Não podemos deixar que isto aconteça. Porque todos os dias, a Rússia continua a violar a Carta da ONU, criando um precedente perigoso para o mundo inteiro com a sua política imperialista. Todos os dias, a Rússia continua a matar mulheres, homens e crianças ucranianas inocentes, fazendo chover os seus mísseis sobre cidades e infra-estruturas civis. Todos os dias, a Rússia continua a espalhar mentiras e fabricações.
Para a União Europeia e para os nossos parceiros, não há outra alternativa senão manter o rumo da “estratégia tripla” de: apoiar a Ucrânia, exercer pressão sobre a Rússia para pôr fim à sua agressão ilegal e apoiar o resto do mundo a lidar com os efeitos da guerra .
É isto que temos vindo a fazer desde há um ano – e com sucesso. Adotámos sanções sem precedentes; reduzimos a nossa dependência dos combustíveis fósseis russos; e em estreita colaboração com parceiros-chave reduzimos em 50% as receitas energéticas que o Kremlin obtém para financiar a sua agressão. Trabalhando em conjunto, também mitigámos os efeitos globais da guerra, contribuindo para o declínio dos preços dos alimentos e da energia, em parte graças aos nossos Corredores Solidários e à Iniciativa de Grãos do Mar Negro.
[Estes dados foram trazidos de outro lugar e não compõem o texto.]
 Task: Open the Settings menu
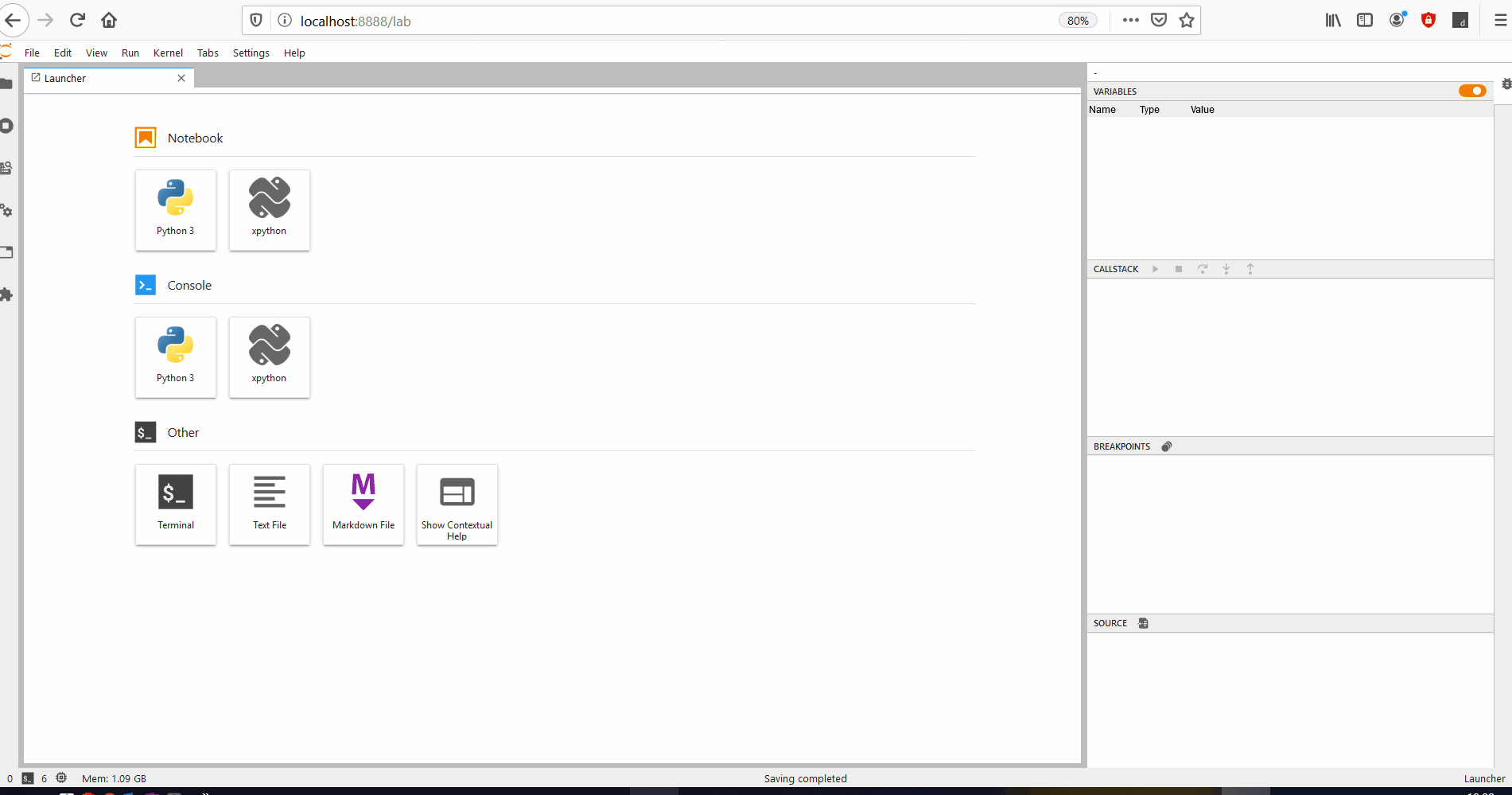pos(251,53)
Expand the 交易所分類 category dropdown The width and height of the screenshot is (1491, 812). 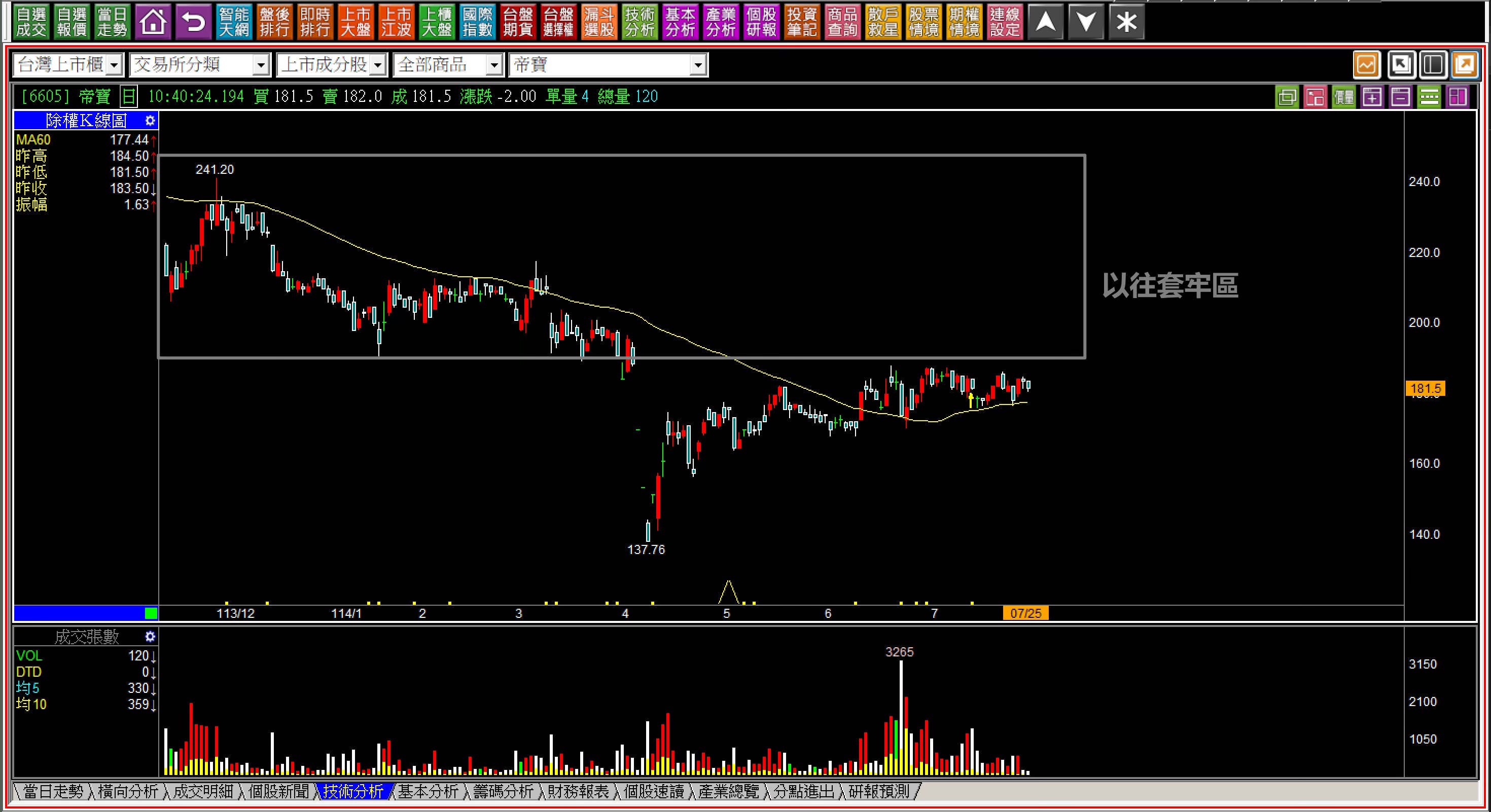pyautogui.click(x=261, y=65)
Não basta dizer que queremos que a Ucrânia seja capaz de se defender – ela precisa de meios para o fazer. Assim, pela primeira vez, a UE forneceu armas a um país sob ataque. De facto, a UE é agora o principal fornecedor de formação militar para o pessoal ucraniano, para que este possa defender o seu país. Estamos também a oferecer ajuda macrofinanceira e humanitária significativa para apoiar o povo ucraniano. E decidimos responder positivamente ao pedido da Ucrânia de adesão à UE. Finalmente, estamos também a trabalhar para assegurar a responsabilização pelos crimes de guerra que a Rússia cometeu.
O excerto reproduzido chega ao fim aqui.